Intervals for \(\hat{y}^*\) and \(Y^*\)

A note on notation

  • Capital letters are random variables (e.g. \(X\) and \(Y\)) while lower case letters are the values that those variables have taken.
  • If the \(x\) or the \(y\) has a subscript, it's referring to that coordinate of one of the observations. e.g. \(x_i\), \(x_n\).
  • If it has a hat, that means it's an estimate. e.g. \(\hat{y}_i\), \(\hat{\beta}_1\).
  • If it has an asterisk, that means it's a new specific value that's not in the data set. e.g. \(x^*\).

  • What does \(\hat{y}^*\) mean?
  • What does \(Y^*\) mean?

Considering a single data set

plot of chunk unnamed-chunk-1

Interval for \(\hat{y}^*\)

What value would we predict for a new \(x^*\)?

\[ \hat{y}^* = \hat{\beta}_0 + \hat{\beta}_1 * x^* \]

plot of chunk unnamed-chunk-2

Interval for \(\hat{y}^*\)

How much uncertainty do we have in that prediction?

\[ \hat{y}^* = \hat{\beta}_0 + \hat{\beta}_1 * x^* \]

Two sources of uncertainty:

  1. estimating \(\beta_0\)
  2. estimating \(\beta_1\)

We can calculate \(SE(\hat{y}^*)\):

\[ S \sqrt{\frac{1}{n} + \frac{(x^* - \bar{x})^2}{SXX}} \]

Interval for \(\hat{y}^*\)

**Dataset content:**
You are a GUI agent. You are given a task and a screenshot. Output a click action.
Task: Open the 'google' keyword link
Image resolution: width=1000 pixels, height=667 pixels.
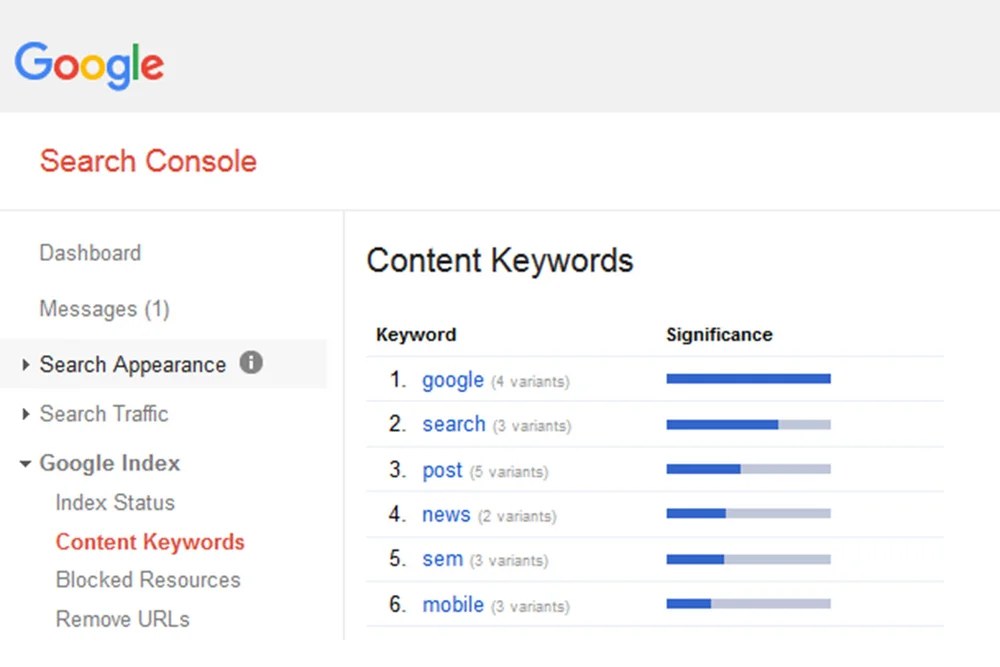[x=453, y=380]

**Stated task 1:**
Answer these questions from the regression notes:
(a) What does an asterisk on \(x\) or \(y\) mean?
(b) What two sources of uncertainty are named for the prediction \(\hat{y}^*\)?
(c) What do capital letters such as \(X\) and \(Y\) stand for?
**Stated task 2:** Continue the regression notes on intervals for \(\hat{y}^*\) and \(Y^*\) after their last line.
The listing has no role in this work.

**Task result 1:**
(a) It marks a new specific value that is not in the data set.
(b) Estimating \(\beta_0\) and estimating \(\beta_1\).
(c) Random variables.

**Task result 2:**
We know that \(\hat{y}^*\) will also be t-distributed, so we can form a CI:

\[ \hat{y}^* \pm t * SE(\hat{y}^*) \]

m1 <- lm(f_data~x)
x_star <- 24
m1$coef[1] + m1$coef[2] * x_star
## (Intercept) 
##       28.46
predict(m1, data.frame(x = x_star), interval = "confidence")
##     fit   lwr   upr
## 1 28.46 27.35 29.56

Interval for \(\hat{y}^*\)

plot of chunk unnamed-chunk-4

Consider the SE term:

\[ SE(\hat{y}^*) = S \sqrt{\frac{1}{n} + \frac{(x^* - \bar{x})^2}{SXX}} \]

For what values of \(x^*\) would you expect the interval for \(\hat{y}^*\) to be the narrowest?

plot of chunk unnamed-chunk-5

Look familiar?

Prediction interval for \(Y^*\)

\(Y^*\) represents the actual values that you might be observed in the y. This comes not from the estimated mean function:

\[ \hat{y} = \hat{\beta}_0 + \hat{\beta}_1 * x \]

But from the estimated data generating function:

\[ Y = \hat{\beta}_0 + \hat{\beta}_1 * x + e\]

Which has three sources of uncertainty:

  1. estimating \(\beta_0\).
  2. estimating \(\beta_1\).
  3. the random error \(e\).

Prediction interval for \(Y^*\)

The SE for the CI:

\[ SE(\hat{y}^*) = S \sqrt{\frac{1}{n} + \frac{(x^* - \bar{x})^2}{SXX}} \]

gains an extra term for the PI:

\[ SE(Y^*) = S \sqrt{1 + \frac{1}{n} + \frac{(x^* - \bar{x})^2}{SXX}} \]

Prediction interval for \(Y^*\)

What is the 95% prediction interval for \(x^* = 24\)?

\[ \hat{y}^* \pm t * SE(Y^*) \]

m1 <- lm(f_data~x)
x_star <- 24
m1$coef[1] + m1$coef[2] * x_star
## (Intercept)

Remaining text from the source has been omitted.